Let's list the chosen points: - One point on side AB (let's call it P1) - One point on side CD (P2) - Two distinct points on side BC (P3, P4) - Two distinct points on side DA (P5, P6) In total, there are 1 + 1 + 2 + 2 = 6 distinct points. To form a triangle, we need to choose any 3 points from these 6 points.

The total number of ways to choose 3 points from 6 is given by the combination formula 6C3. 6C3 = 6! / (3! * (6-3)!) = (6 × 5 × 4) / (3 × 2 × 1) = 20. For these points to form a triangle, no three chosen points should be collinear.

In this setup, points P3 and P4 are collinear (on BC), and P5 and P6 are collinear (on DA).

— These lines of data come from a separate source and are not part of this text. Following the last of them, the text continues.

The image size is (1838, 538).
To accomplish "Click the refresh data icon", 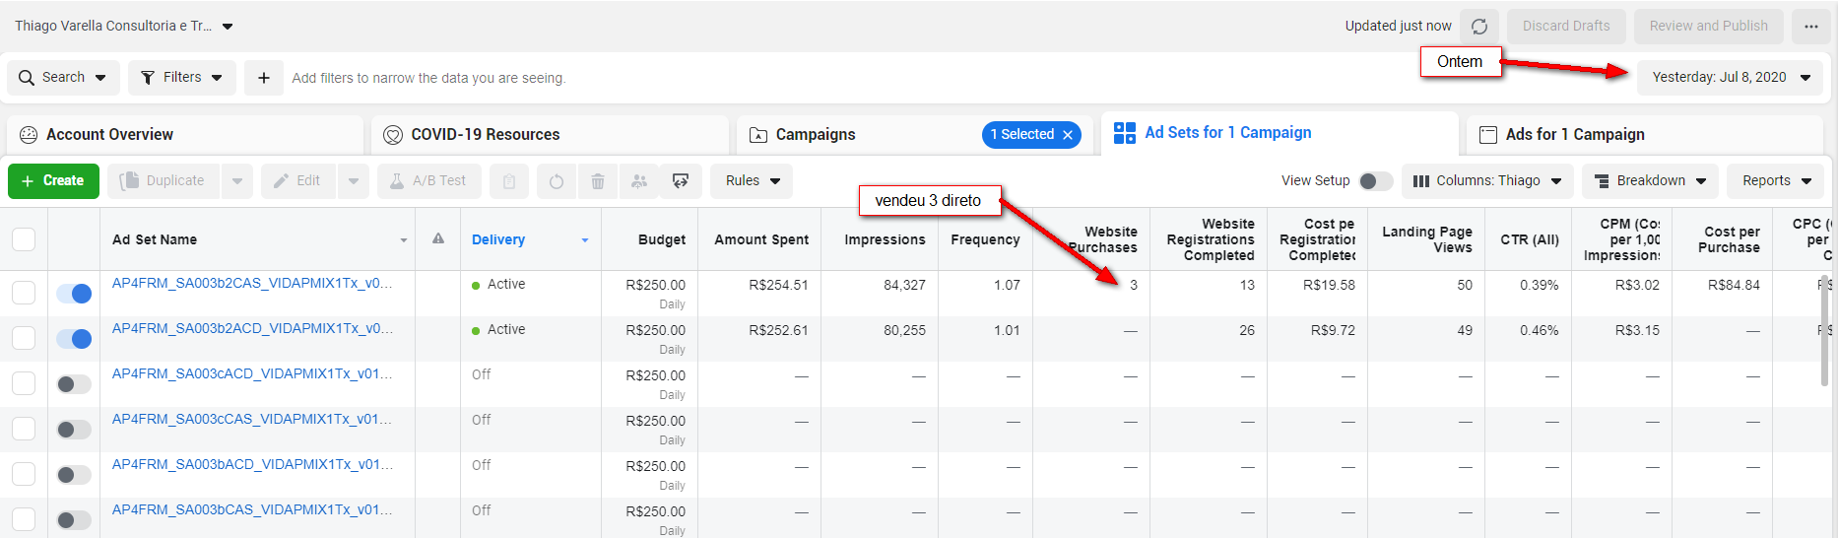I will tap(1478, 27).
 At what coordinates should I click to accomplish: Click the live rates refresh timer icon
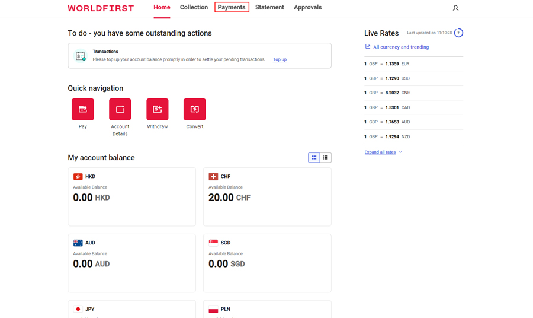pos(458,33)
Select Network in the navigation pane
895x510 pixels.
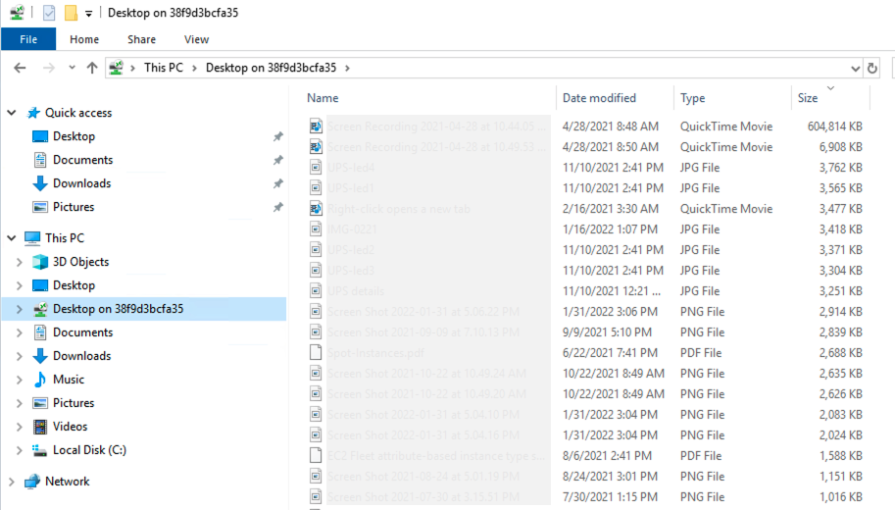(67, 482)
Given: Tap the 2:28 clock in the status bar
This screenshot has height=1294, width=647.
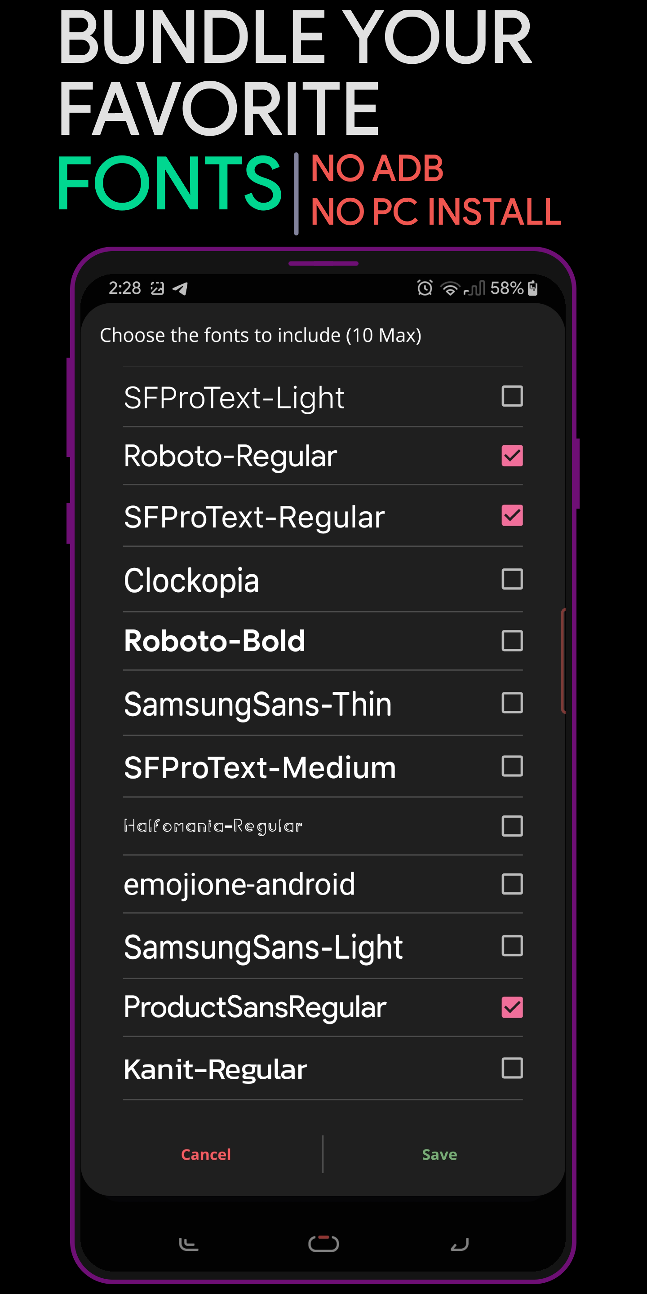Looking at the screenshot, I should [x=124, y=288].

However, no three points from the entire set of 6 can be collinear. For example, P1 (on AB), P3 (on BC), and P5 (on DA) cannot be collinear.

Similarly, P1, P3, P4 cannot be collinear as P1 is on AB and P3, P4 are on BC. Since no three points are collinear, every combination of 3 points will form a distinct triangle. Thus, the total number of distinct triangles is 20.